In this morphological study, we examined 50 embalmed cadaveric lower extremities (25 right and left side respectively) and analyzed for the topographical branching of obturator nerve into the anterior and posterior divisions. The gender category of the sample was not considered. Specimens showing pathological changes were not included in this anatomical study. The length, width, and thickness of the main trunk of the obturator nerve, anterior division, and posterior division were measured separately using Vernier calipers. The length of main trunk of obturator nerve was measured from the pelvic brim to the point of division of obturator nerve (from point ‘a’ to point ‘b’ in Figure 1). The length of anterior division was measured from the point of division till the muscular branch to adductor longus (from point ‘b’ to point ‘c’ in Figure 1) and the length of posterior division was till the muscular branch to the adductor magnus (from point ‘b’ to point ‘d’ in Figure 1). The point of origin of branch to the adductor longus and adductor magnus muscles were considered as the distal points for the measurements of length of anterior and posterior divisions respectively. The width and thickness of the trunk, anterior division and posterior division were measured at the mid-point between the corresponding points of these measurements. Three measurements were taken by the same researcher of this study and the average of three was taken. This prevented the intra and inter-observer bias. Side-based comparisons were also performed using Student’s paired t-test. A recent version of the SPSS software (Version 27) was employed for statistical exploration. The copyright license of the SPSS software is available with our university. The topographical location of the division of obturator nerve was analyzed. The mean distance of branching of the obturator nerve from the superior and inferior borders of the obturator foramen was also measured. This anatomical study was approved (IEC KMC MLR 09-18/310) by the institutional ethics committee of Kasturba Medical College, Mangaluru, India (Reg. No. ECR/541/Inst/KA/2014/RR-17). This was approved from 26th September, 2018. We state that this research adheres to the Declaration of Helsinki. The protocol of this study was archived in the dx.doi.org/10.17504/protocols.io.5qpvo317dv4o/v1.

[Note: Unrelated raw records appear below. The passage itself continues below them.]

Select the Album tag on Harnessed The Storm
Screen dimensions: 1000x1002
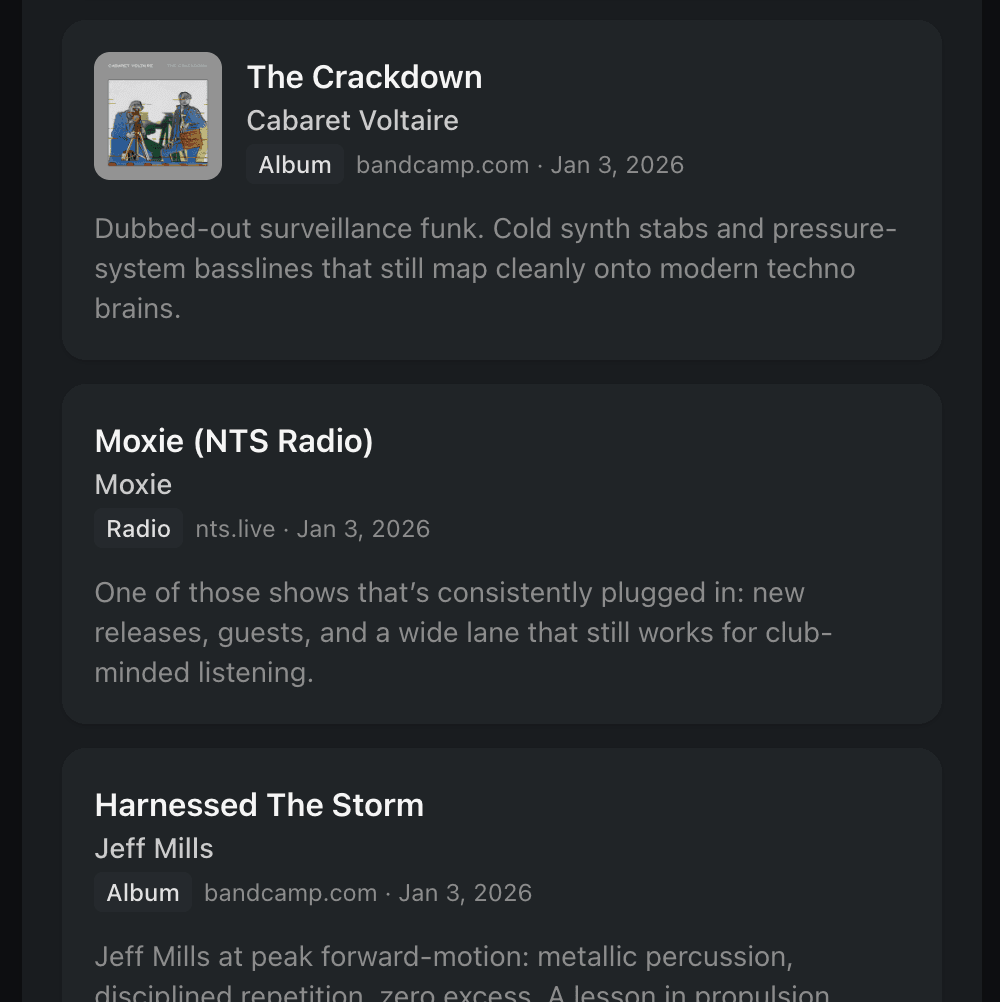point(142,892)
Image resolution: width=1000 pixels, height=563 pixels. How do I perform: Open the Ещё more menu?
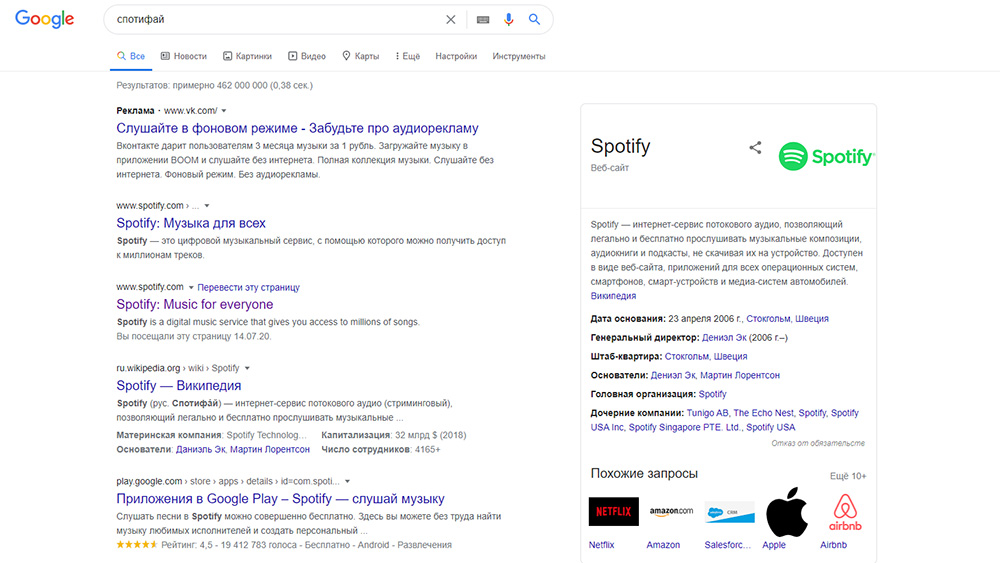pos(407,57)
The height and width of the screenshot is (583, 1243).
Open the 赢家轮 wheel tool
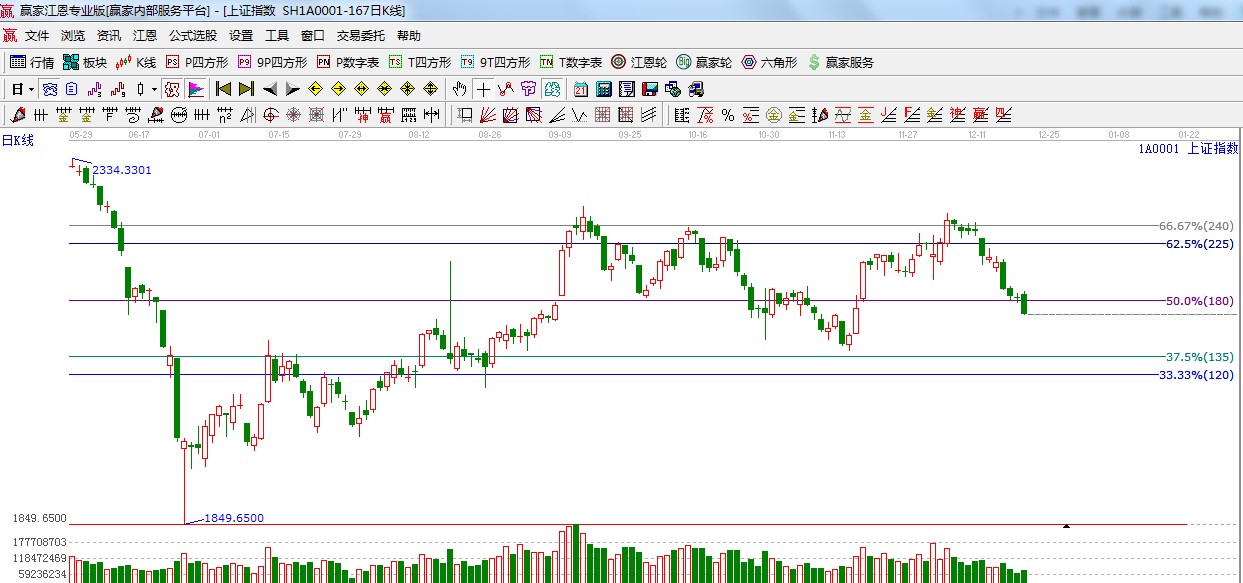tap(703, 62)
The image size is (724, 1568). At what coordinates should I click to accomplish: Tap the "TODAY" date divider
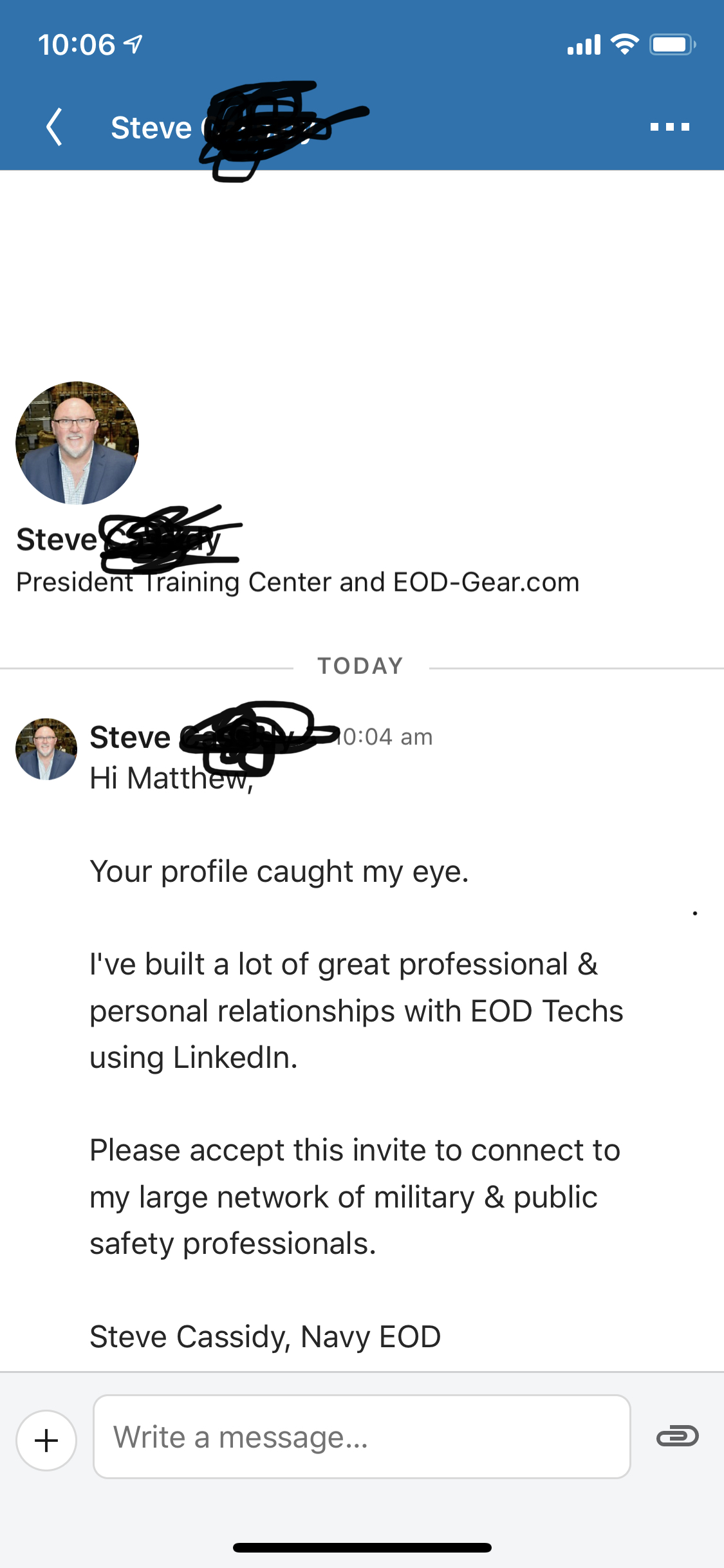pos(360,666)
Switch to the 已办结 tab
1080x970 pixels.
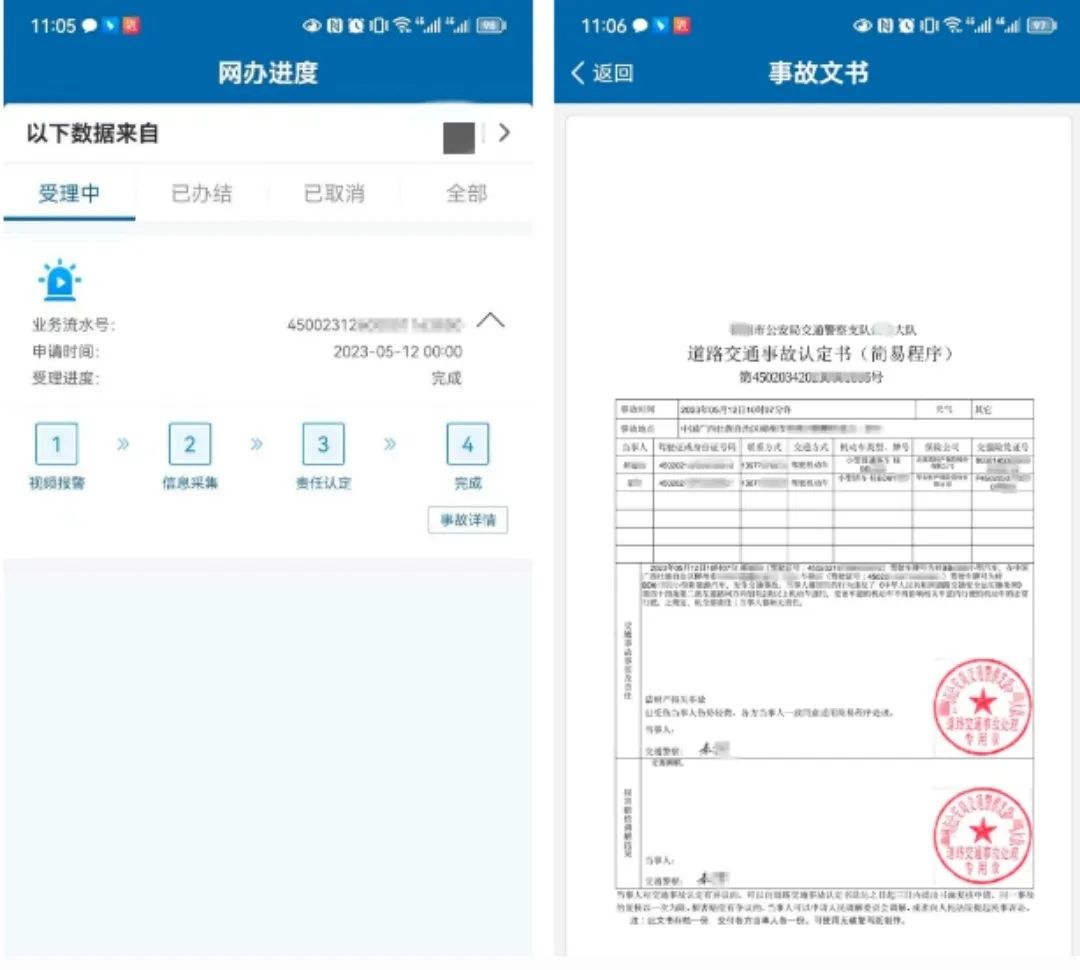point(202,193)
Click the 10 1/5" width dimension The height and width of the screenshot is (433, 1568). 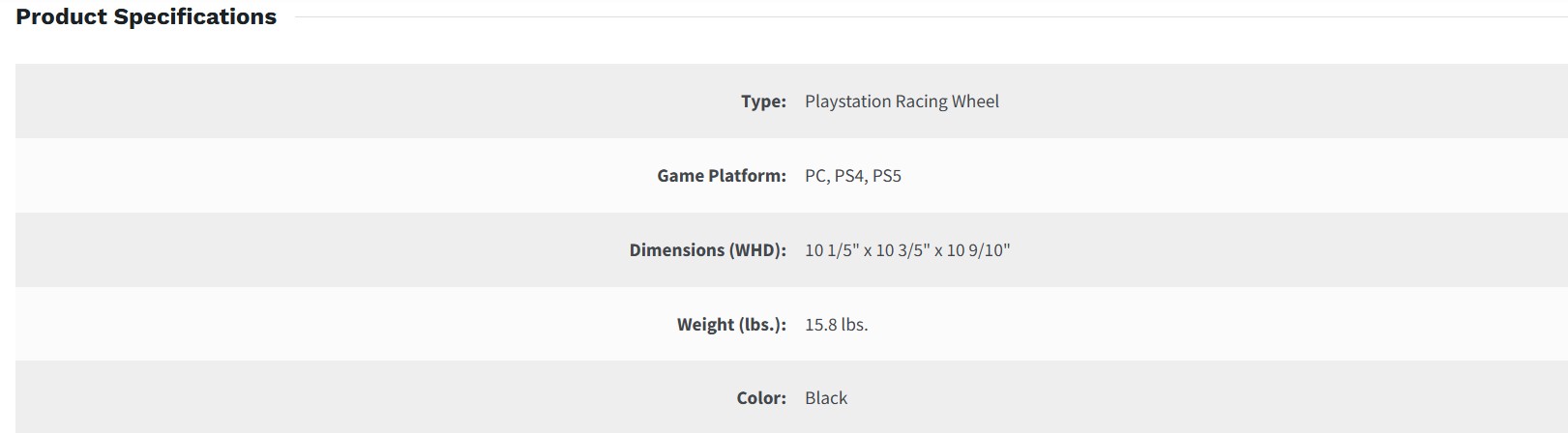point(832,250)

In the present study, obturator nerve branching occurred at the pelvic cavity into the anterior and posterior divisions (Figure 2) in 28 specimens (56%), at the obturator canal (Figure 3) in 12 specimens (24%), and there was no division (Figure 4) of the obturator nerve in 10 specimens (20%). The frequency of the topographic anatomy of the obturator nerve division is shown in Figure 5. The mean length, width and thickness of the trunk was 107.26 ± 8.71 mm, 2.84 ± 0.88 mm and 1.11 ± 0.35 mm individually. The mean width and thickness of the anterior and posterior divisions were 2.19 ± 0.82 mm, 0.9 ± 0.1 mm, 0.99 ± 0.6 mm and 0.71 ± 0.26 mm individually. The length of anterior and posterior division of obturator nerve were 109.01 ± 9.91 mm and 106.08 ± 7.71 mm respectively ( Table 1).
The width of the main trunk was 2.87 ± 0.64 mm and 2.82 ± 0.64 mm over the right and left sides. The obturator nerve length was 107.55± 8.15 mm over the right side and 106.98± 9.27 mm at the left side. Its thickness measured 0.94 ± 0.07 mm and 1.25 ± 0.46 mm over the right and left sides. The length of anterior division was 110.88 ± 12.02 mm over the right side and 107.13 ± 7.81 mm over the left side. The width of the anterior division was 1.4 ± 0.55 mm and 1.7 ± 0.57 mm over the right and left sides. The thickness of anterior division was 0.94 ± 0.05 mm and 0.88 ± 0.13 mm over the right and left sides. The width of the posterior division was 0.84 ± 0.21 mm and 1.06 ± 0.83 mm at the right and left sides. The thickness of posterior division was 0.54 ± 0.21 mm and 0.78 ± 0.29 mm at the right and left sides. The length of posterior division was 108.42 ± 9.31 mm and 105.54 ± 6.11 mm at the right and left sides ( Table 2). The topographical location of the branching of the obturator nerve from the upper and lower borders of obturator foramen was 1.48 ± 0.58 mm and 3.07 ± 1.1 mm.
The difference was not statistically significant when the comparison was performed between the right and left sides for all parameters studied (p>0.05).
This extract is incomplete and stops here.